Since most anesthetics cause a decrease in body temperature, anesthetized patients can easily fall into hypothermia. This causes platelet dysfunction and coagulation disorder, which can repress immunologic function and lead to an infection due to blood flow reduction. Additionally, catecholamine is secreted as the sympathetic system is stimulated, thus increasing the risk of postoperative heart complications.
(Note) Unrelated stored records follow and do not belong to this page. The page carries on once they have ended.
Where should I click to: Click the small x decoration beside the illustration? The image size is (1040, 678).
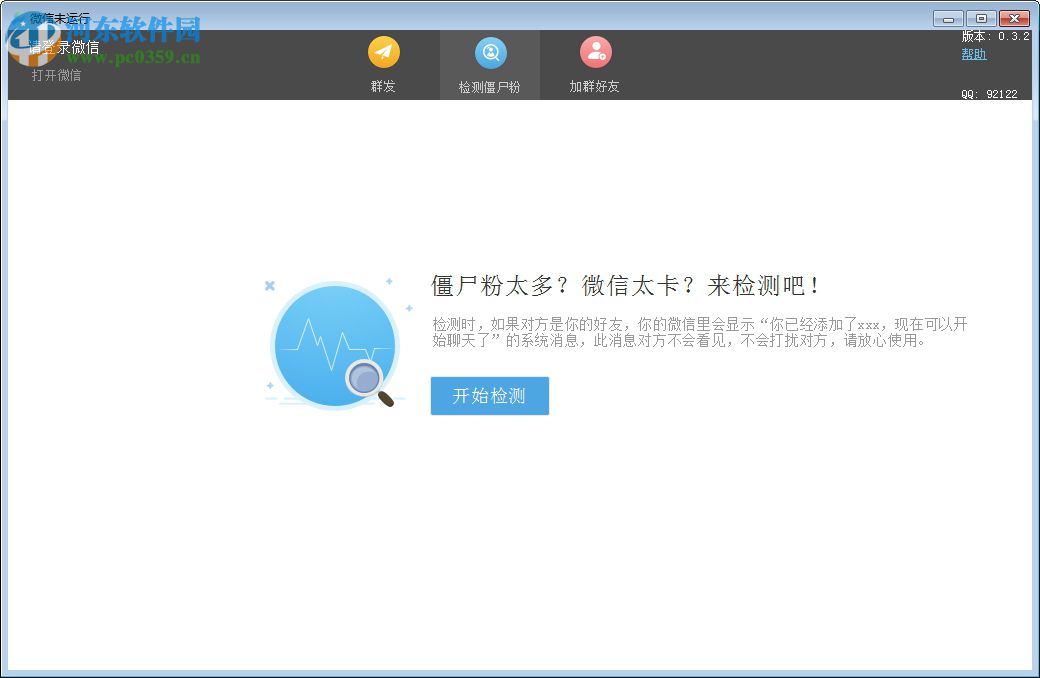(268, 285)
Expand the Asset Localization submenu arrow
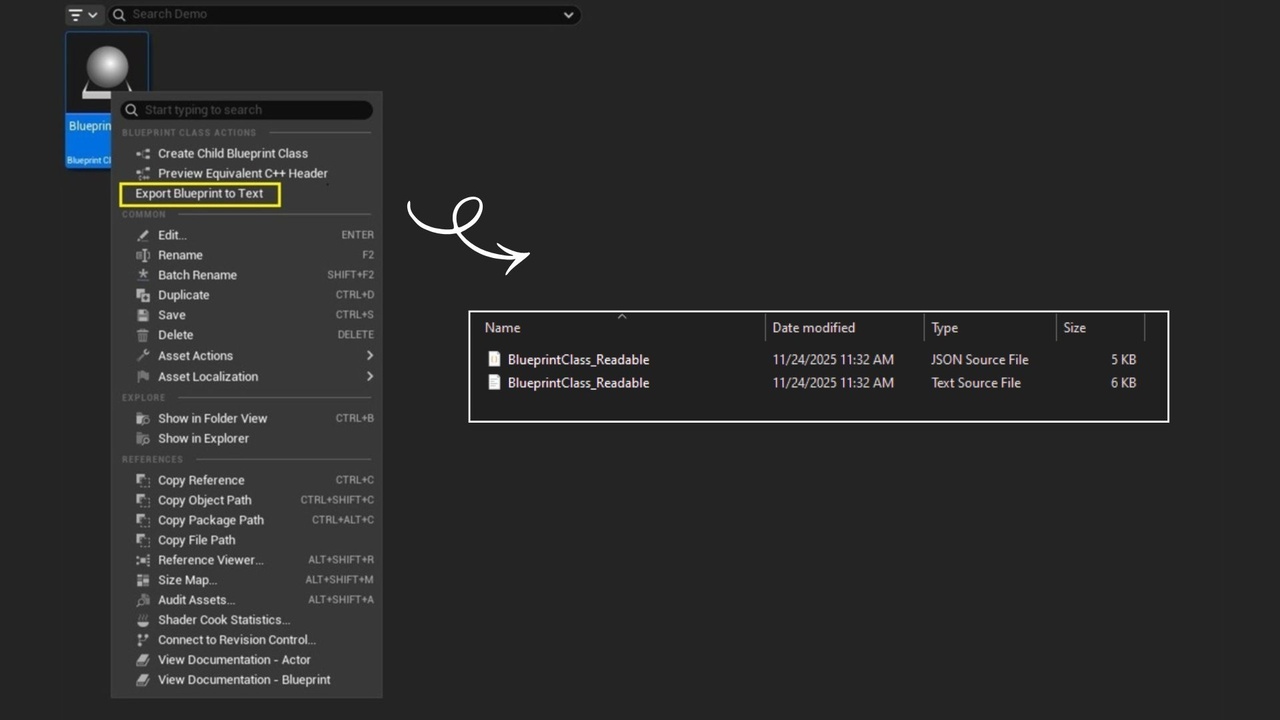The image size is (1280, 720). click(369, 377)
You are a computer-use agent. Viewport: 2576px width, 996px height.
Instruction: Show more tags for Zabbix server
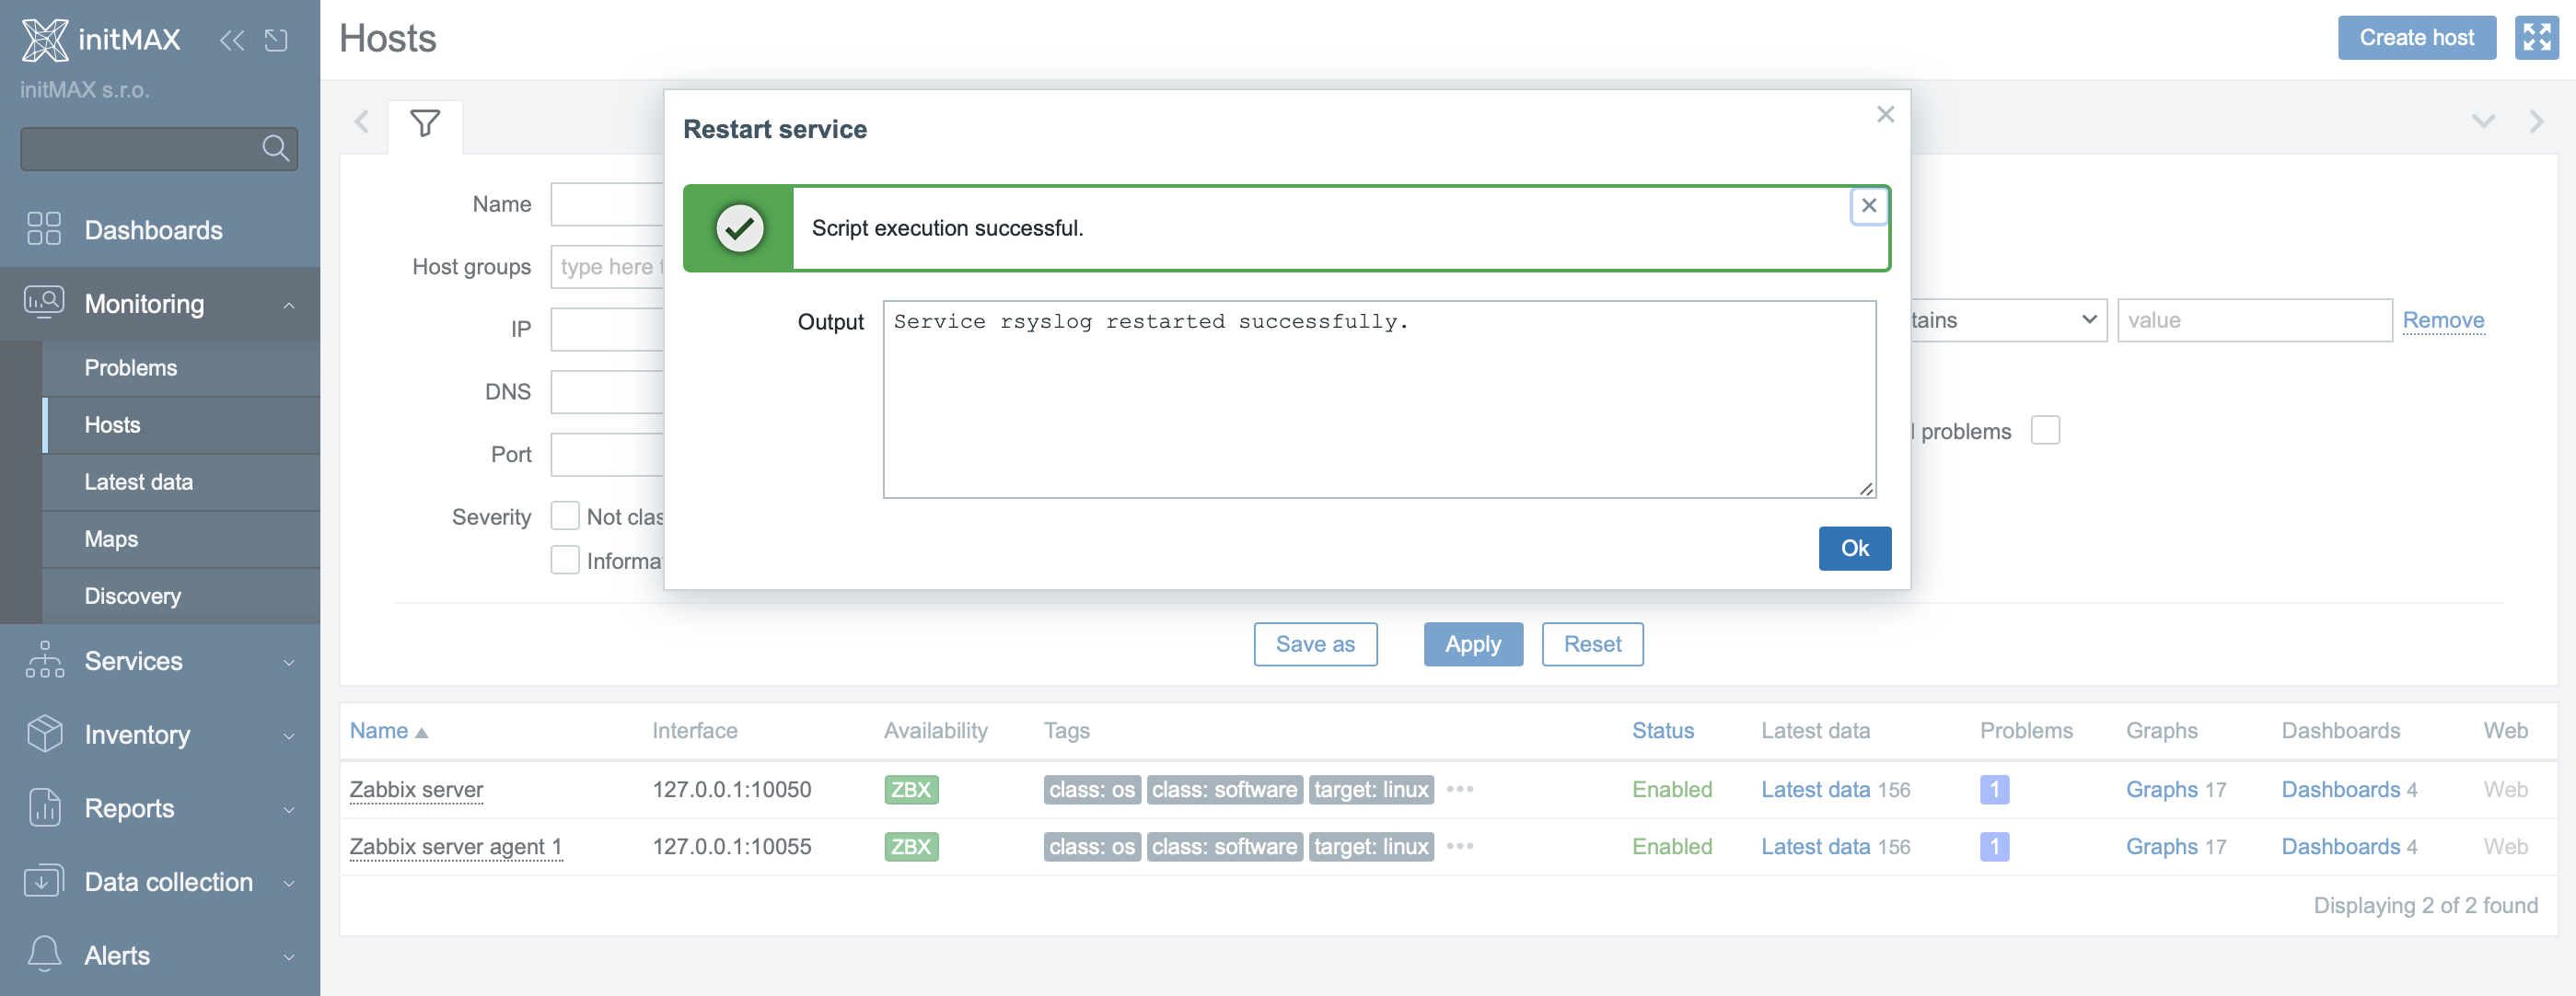click(1460, 789)
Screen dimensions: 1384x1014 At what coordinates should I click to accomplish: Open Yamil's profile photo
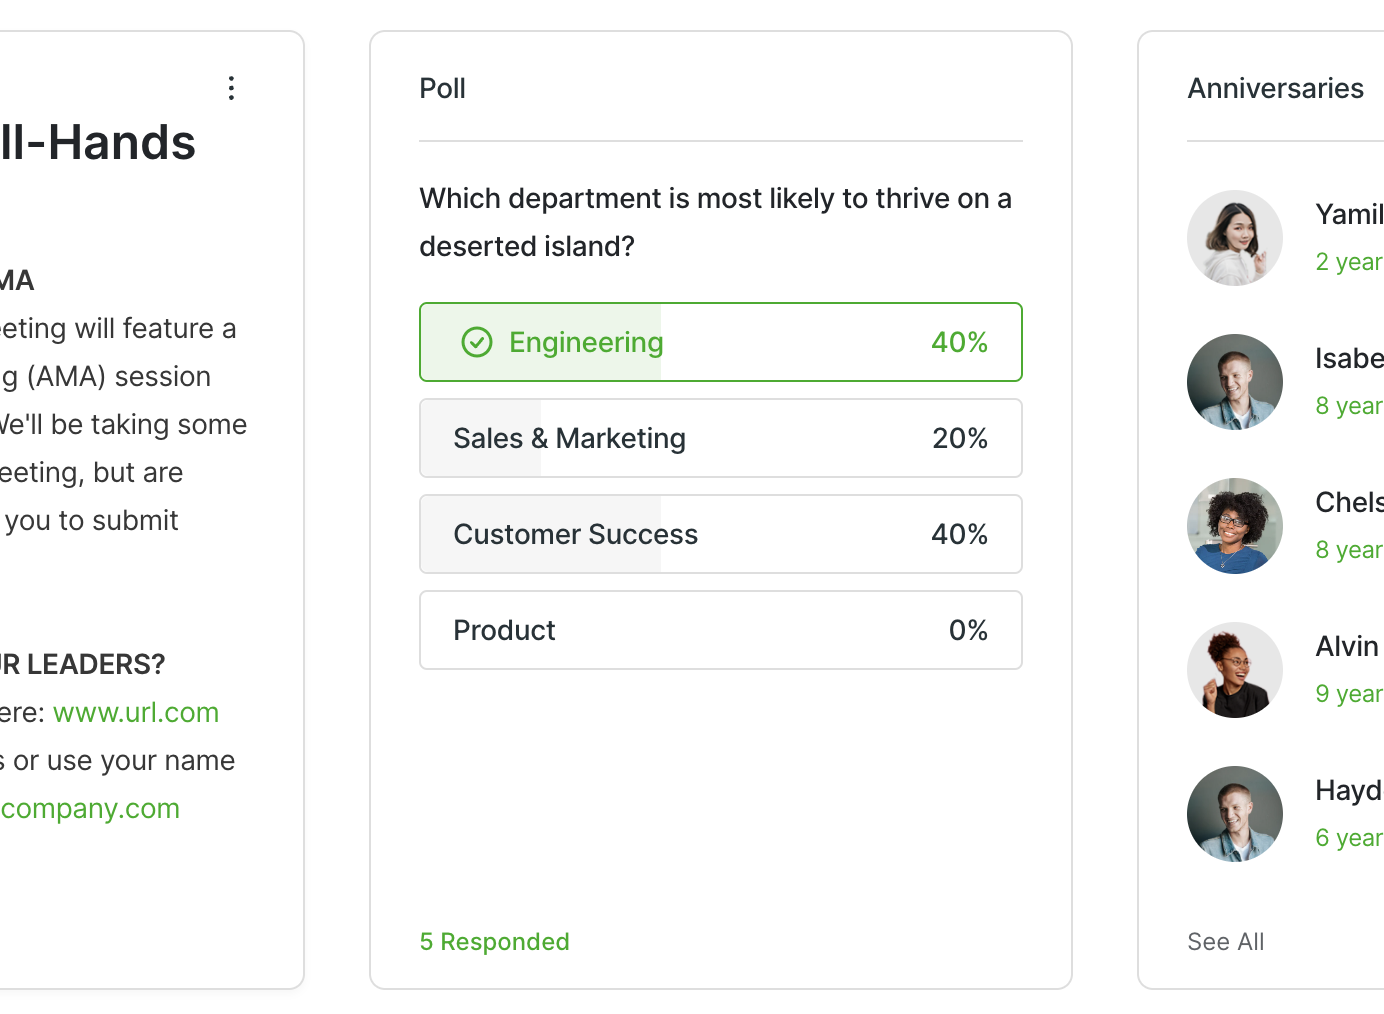(x=1235, y=238)
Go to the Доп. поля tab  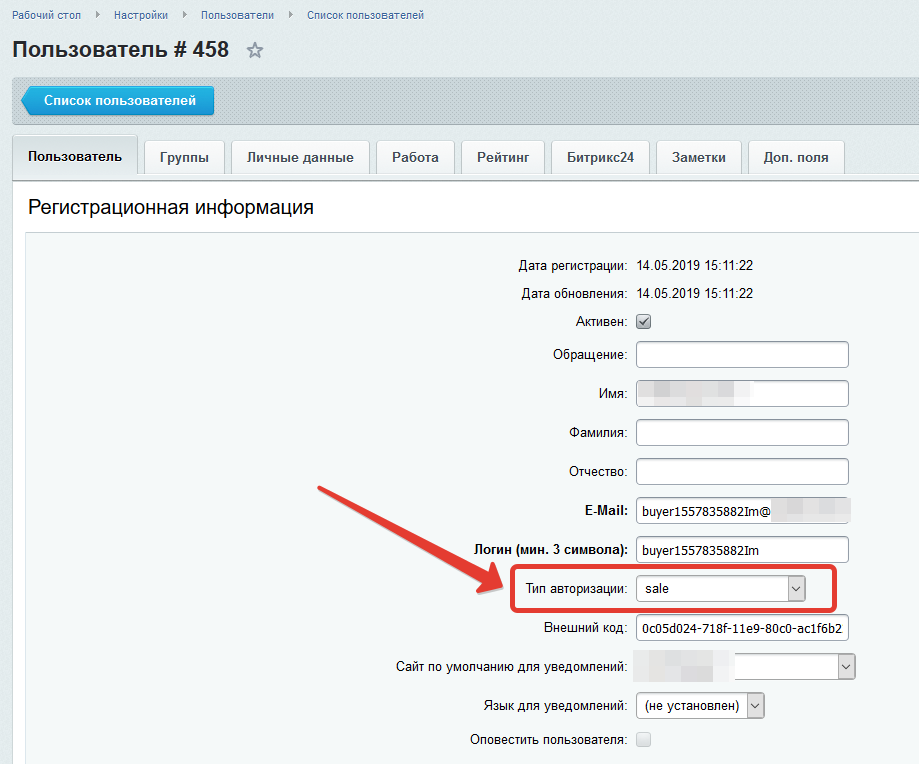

Moreover, hypothermia is related to delayed wound healing, delayed recovery from anesthesia, increased hospitalization time, and increased oxygen consumption caused by shivering [2,18,21,22]. Therefore, various methods should be used to prevent intraoperative hypothermia during TIVA with propofol-remifentanil.
In conclusion, the application of PEEP in TIVA was found to reduce intraoperative hypothermia by repressing the core temperature drop and increasing the vasoconstriction threshold.